Here's Mike Lowe's initial response from Salt River Project

Mike Lowe, associate general manager and chief customer executive at Salt River Project, provided a quick response to your query. We'll speak with Lowe soon and provide more detail. Lowe writes in response to your specific question on "success":

"Our customers define success for us.  Over 250,000 have voluntarily elected time-of-day pricing programs, enjoy typical annual bill savings between 4 and 8 percent, and are committed to reducing their energy consumption during our peak, which is from about 3 p.m. to 6 p.m. weekdays. 

"During our 110+ degree, summer days, that’s crucial to our operations.  Because of their commitment, we are able to provide reliable power to all of our customers utilizing fewer resources.   That certainly seems to us like a win for everyone – SRP, our customers on time-of-day programs, and all of our other customers. 

"Over 130,000 of our customers have elected prepay, are realizing a 12 percent reduction in monthly energy consumption, and never incur late fees or disconnection charges. 

"Here’s what our prepay customers are telling us:

·         97% believe that our prepay program could help a lot of people.

 ·         94% agree that with our prepay program they use electricity more wisely.

 ·         88% prefer our prepay program over a monthly bill.

 ·         87% tell us that the program has helped them to manage their finances. 


Both of these programs, time-of-day and prepay, are clearly rewarding to our customers. 

Michael Lowe
Associate General Manager & Chief Customer Executive
Salt River Project


Make me smile!

Ah, the power of positive thinking! Thanks for making me smile. 
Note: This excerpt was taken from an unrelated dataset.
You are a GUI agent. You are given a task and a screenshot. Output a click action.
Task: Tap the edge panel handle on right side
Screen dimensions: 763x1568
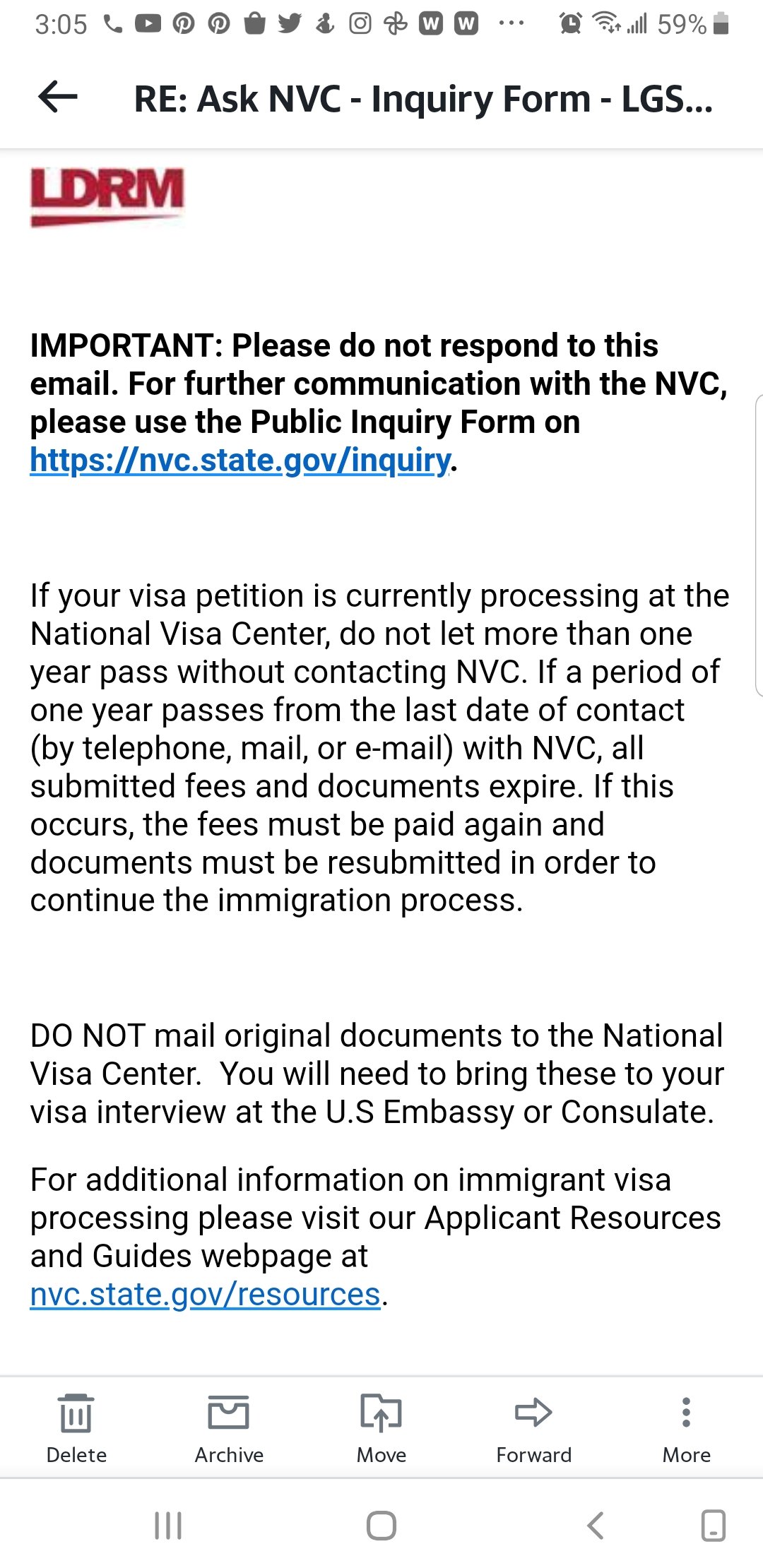click(x=759, y=546)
Let 's put the question to Mike Lowe at SRP and see what his answer is. 

My answer: For customer who opt-in, third-parties have verified high customer satisfaction. So if a utility offers a program that results in high customer satisfaction, feel free to play with semantics. I'll call it successful and keep up the effort. (That number, BTW, is 22 percent, not 28 percent.) 
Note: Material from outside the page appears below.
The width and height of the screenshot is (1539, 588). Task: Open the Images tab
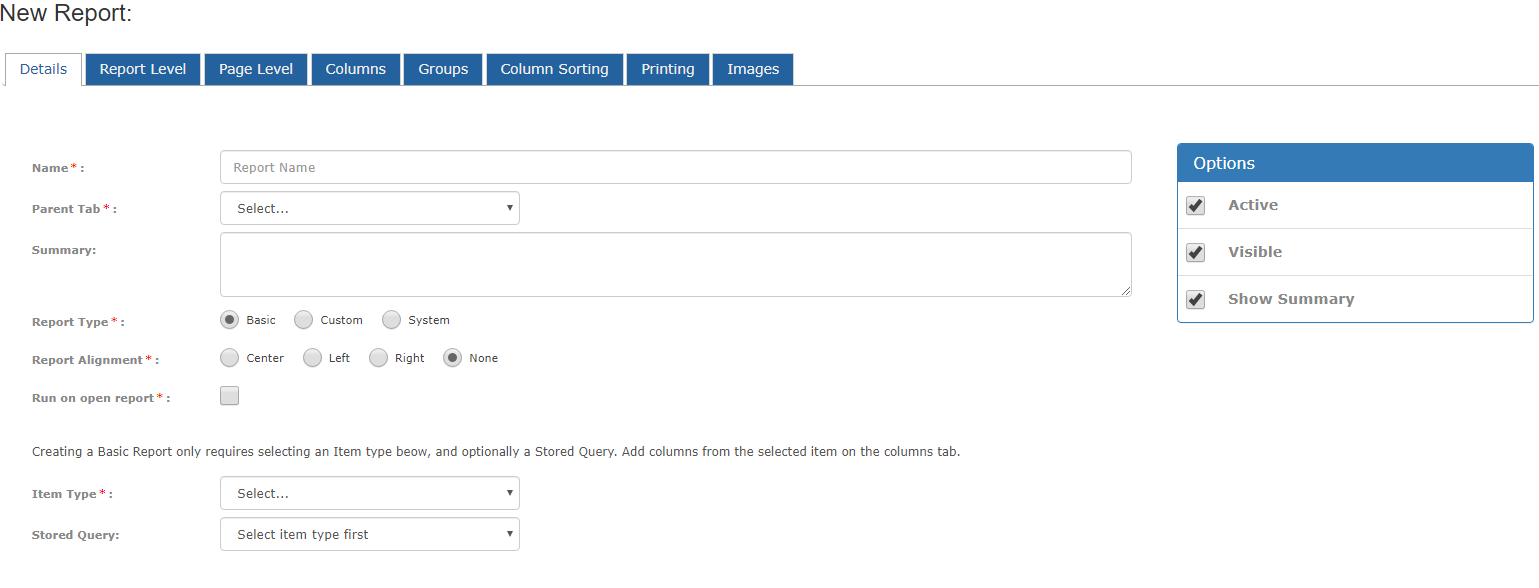(x=753, y=69)
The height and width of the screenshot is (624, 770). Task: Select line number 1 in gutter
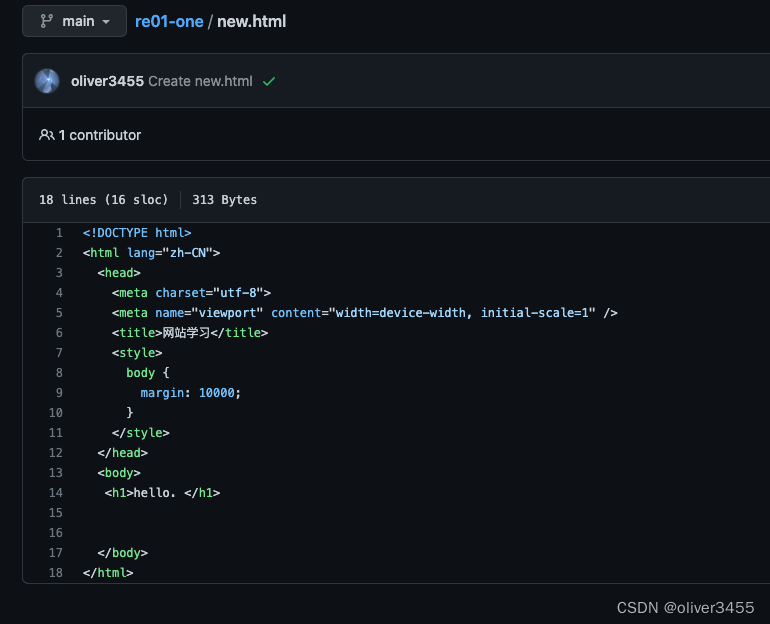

The other side, of course, is what this 22 percent level of involvement does for the utility. I can't cite chapter and verse, but in the demand management world, if a slice of your customers incrementally back off peak use, that's often the margin you need to operate with adequate capacity in place. For the details on that, as well as the possible deferment of capital investment in peaking plants, I'll forward this to SRP for definitive metrics.

Meanwhile, a program that runs 32 years and is examined as a national model isn't likely to be some sort of flim-flam. Let's get details and lay it on the line.

Regards, Phil Carson  

Learning peak hours

Phil, for DOE Green Button contest I created PeakTweak application ( This application was not awarded in this contest but PeakTweak idea works even without Green Button and can help as preparation to voluntary TOU. The idea is simple, compare % of usage during peak hours, so everyone can be involved. I agree with SRP conclusions, but some simple ideas such as PeakTweak can help with introducing TOU.



Ping me


Feel free to shoot me an email and we can chat about your app. Sounds interesting.